The Daka river runs through the central township north-south for 23 miles. It used to be the primary way to access the area and the nearby town of Kyonpyaw from Yangon. A few miles south of the town of Kyaunggon, the river splits to form the secondary waterway of the township, Minmanaing Creek, which runs for 11 miles due south.

==Demographics and Economy==

Kyaunggon Township is very rural with 90.8% of the population in 2019 living outside of the only town Kyaunggon. The town has a significant Karen minority accounting for 33.9% of the population. The majority religion is Buddhism with 90.0% of the population adhering to it. The religion with the second most followers is Christianity with 8.9% of the population. The median age is 28.1 and the mean household size is 3.9 people. The township's literacy rate is 93.0% and only 7.1% of households use electricity as their primary means of lighting.

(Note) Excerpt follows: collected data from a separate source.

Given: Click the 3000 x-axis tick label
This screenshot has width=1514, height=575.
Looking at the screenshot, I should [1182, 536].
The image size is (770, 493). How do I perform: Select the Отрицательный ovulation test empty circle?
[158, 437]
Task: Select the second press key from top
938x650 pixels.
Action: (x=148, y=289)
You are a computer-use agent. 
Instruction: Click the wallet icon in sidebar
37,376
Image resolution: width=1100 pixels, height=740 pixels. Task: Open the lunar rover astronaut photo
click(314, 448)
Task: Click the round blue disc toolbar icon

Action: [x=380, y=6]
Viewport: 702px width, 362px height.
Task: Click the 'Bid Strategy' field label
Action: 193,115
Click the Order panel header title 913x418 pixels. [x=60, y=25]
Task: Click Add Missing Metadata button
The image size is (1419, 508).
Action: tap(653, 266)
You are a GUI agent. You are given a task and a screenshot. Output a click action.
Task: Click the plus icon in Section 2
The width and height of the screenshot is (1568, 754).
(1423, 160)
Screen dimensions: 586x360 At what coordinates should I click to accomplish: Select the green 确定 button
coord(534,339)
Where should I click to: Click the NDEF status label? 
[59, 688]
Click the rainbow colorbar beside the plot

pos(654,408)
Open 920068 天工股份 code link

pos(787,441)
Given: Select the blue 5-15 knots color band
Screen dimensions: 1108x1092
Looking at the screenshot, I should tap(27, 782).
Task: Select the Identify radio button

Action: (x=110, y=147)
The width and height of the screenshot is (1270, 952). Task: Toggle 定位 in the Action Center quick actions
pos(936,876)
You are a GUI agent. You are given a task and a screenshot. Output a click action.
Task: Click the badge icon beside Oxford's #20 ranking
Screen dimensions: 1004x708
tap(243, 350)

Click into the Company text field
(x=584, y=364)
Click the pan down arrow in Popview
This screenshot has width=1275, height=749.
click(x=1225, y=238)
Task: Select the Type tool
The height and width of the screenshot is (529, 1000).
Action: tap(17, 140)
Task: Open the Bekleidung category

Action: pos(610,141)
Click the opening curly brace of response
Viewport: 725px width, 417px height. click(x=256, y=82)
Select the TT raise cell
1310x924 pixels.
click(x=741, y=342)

The main industry in Kyaunggon Township is agriculture with 124,489 acres of farmland. The primary crop is rice with black lentils and green peas as the primary cool season crop. Other notable agricultural products include pork, chicken, duck, sugarcane and peanuts. In 2019, the township's beef industry restarted after a three year period with no beef produced. The township has no dams or reservoirs and has a total of 75 combine harvesters and 16 rice processing plants. Two railways pass through the township, as well as the Yangon-Pathein Highway. Despite this, many still rely on the Daka river and other waterways as the primary means of transport for goods and people. The township has an issue with arsenic contamination, especially in well water. In 2020, researchers conducted education efforts regarding filtering water for arsenic in the township.